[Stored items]

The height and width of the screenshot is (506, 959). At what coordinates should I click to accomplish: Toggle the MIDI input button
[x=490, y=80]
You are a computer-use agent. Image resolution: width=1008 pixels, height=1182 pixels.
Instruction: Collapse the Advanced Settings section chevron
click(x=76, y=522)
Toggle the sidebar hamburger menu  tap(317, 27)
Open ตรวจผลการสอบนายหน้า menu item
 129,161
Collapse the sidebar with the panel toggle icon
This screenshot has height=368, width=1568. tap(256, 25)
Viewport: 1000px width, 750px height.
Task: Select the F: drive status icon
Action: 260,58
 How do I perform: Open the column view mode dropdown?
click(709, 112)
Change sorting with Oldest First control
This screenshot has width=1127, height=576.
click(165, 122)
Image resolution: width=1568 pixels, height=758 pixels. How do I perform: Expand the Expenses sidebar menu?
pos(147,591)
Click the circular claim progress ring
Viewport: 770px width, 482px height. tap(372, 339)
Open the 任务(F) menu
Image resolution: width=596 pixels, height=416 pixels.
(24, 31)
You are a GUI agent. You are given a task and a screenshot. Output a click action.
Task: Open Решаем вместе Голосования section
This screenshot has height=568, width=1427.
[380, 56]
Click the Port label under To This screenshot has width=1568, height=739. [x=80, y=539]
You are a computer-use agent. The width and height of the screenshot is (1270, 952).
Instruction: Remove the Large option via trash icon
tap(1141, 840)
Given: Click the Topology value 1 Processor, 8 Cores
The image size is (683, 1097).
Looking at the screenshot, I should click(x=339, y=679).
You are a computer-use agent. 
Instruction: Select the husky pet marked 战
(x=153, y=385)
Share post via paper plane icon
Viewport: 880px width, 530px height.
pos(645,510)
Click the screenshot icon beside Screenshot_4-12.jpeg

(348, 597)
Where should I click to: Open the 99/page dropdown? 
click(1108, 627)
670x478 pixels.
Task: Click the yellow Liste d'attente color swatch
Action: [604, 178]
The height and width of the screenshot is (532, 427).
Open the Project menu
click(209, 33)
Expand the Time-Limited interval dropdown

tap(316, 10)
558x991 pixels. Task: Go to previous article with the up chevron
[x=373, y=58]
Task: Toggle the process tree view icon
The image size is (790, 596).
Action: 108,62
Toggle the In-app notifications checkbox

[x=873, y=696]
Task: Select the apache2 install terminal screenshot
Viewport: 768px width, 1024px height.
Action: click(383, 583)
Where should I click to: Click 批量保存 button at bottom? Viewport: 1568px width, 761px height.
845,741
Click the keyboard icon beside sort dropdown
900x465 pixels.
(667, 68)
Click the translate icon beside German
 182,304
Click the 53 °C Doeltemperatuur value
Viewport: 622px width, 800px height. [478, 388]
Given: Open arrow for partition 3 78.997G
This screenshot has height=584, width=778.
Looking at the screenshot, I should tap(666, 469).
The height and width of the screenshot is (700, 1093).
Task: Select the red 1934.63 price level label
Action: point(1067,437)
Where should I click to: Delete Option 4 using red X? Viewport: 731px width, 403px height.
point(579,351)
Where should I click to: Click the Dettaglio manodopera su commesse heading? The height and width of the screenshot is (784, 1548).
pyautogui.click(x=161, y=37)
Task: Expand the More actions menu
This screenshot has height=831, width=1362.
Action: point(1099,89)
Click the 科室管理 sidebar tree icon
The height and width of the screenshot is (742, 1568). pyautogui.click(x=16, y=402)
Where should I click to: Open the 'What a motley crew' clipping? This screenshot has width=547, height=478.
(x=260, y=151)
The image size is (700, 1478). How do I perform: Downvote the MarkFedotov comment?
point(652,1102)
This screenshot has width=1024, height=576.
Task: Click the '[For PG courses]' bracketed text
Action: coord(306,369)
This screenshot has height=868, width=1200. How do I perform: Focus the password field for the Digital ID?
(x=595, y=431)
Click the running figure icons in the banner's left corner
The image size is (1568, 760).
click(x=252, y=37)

What to work on: Scan the data above and report each line in which "agent" is present.

Answer:
You are a computer-use agent. Image resolution: width=1008 pixels, height=1182 pixels.
You are a GUI agent. You are given a task and a screenshot. Output a click action.
You are a computer-use agent. The width and height of the screenshot is (1270, 952).
You are a computer-use agent. 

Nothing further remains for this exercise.